Why is oil dripping from woven fabric? The only reason I can think of is that wool is sometimes lubricated with oil for spinning. In this case, there could be some oil dripping from the threads as they are spun. But from fabric? That seems kind of gross. Surely the Greeks washed the spinning oil out either before or after weaving.
I liked the image of Athena going "home" to Athens and the palace of Erechtheus. I read a book about the theory that the Parthenon friezes may be about King Erechtheus' sacrifice of his daughter to the gods; the book is called The Parthenon Enigma, by Joan Breton Connelly. (She is my classmate from college and she did a presentation for us on a Zoom meeting once about her work.) The theory makes a lot of sense to me, and it dovetails with what we know of human sacrifice (particularly of girls for some reason) from Homer.
PS: Old women still do all the hard work. RIP, Cecile Richards.
I was struck by Homer's description of Odysseus in line 169 as the "many-minded hero" when Alcinous raises him from the ashes. Can have a variety of meanings -- both positive and not so positive. Those who are comparing this translation to others: if you have a minute, I'd be curious as to how our hero is described by other translators.
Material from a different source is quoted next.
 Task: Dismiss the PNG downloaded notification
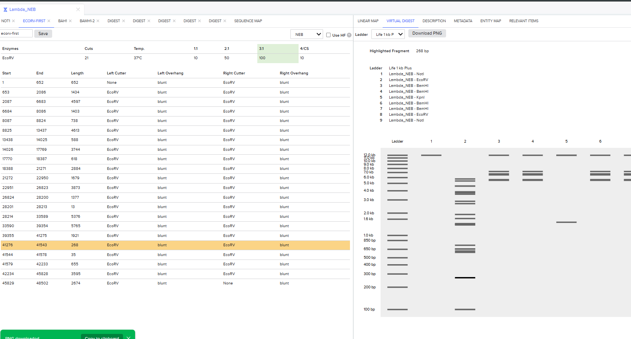pyautogui.click(x=128, y=337)
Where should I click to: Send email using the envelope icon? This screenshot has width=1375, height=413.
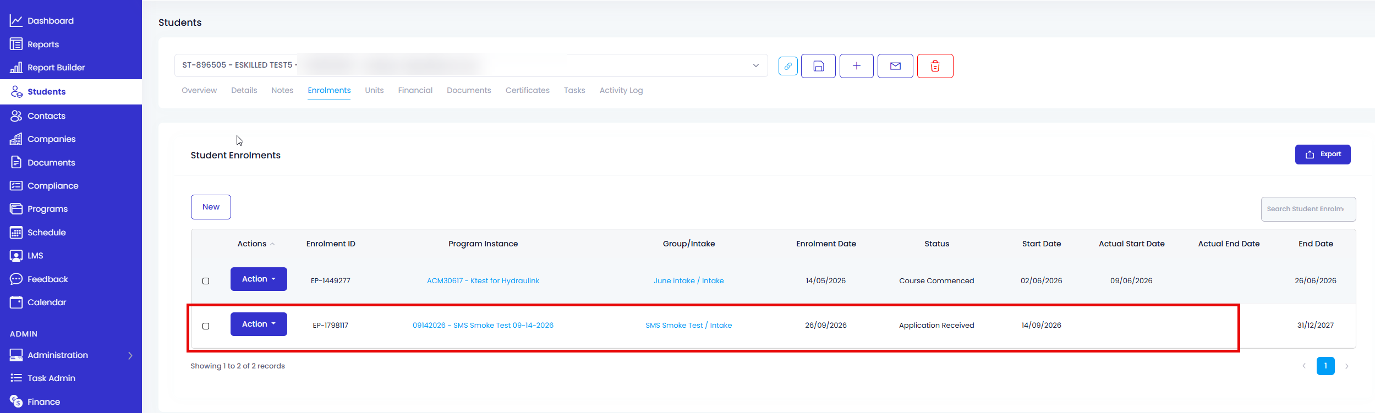click(895, 66)
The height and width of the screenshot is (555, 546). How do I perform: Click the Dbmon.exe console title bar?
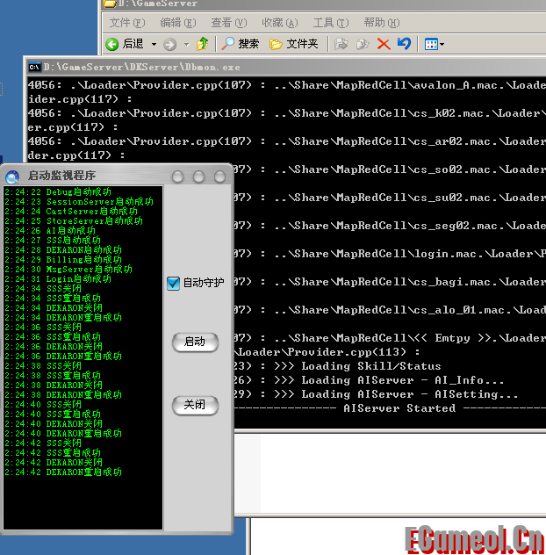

This isn't about other translations, but: I keep wondering, how do the Greeks know when it's a god speaking to them in their head, or their own thoughts? Is this part of being "many-minded"? We all have a lot of conflicting "voices" in our heads, but nowadays we don't attribute any of them to gods, unless you're a schizophrenic. But how did Homer's people think about this?
I have heard Christians in my area say things like, "Oh, that thought you had was actually the Devil speaking." So I guess the idea of gods speaking into your head is not entirely dead.
In fact, I always say to these people, "How can you tell if it's an original idea of your own, or one that the Devil said?"
In fact the theory now seems to be that nobody's thoughts are ever really their own, and that we don't "invent" or "create" our thoughts, but they just sort of happen. This is part of the argument against free will sometimes. Maybe the Greeks were onto something. But sometimes they DO seem to think that they have thoughts that are their own, and some that are inspired by the gods.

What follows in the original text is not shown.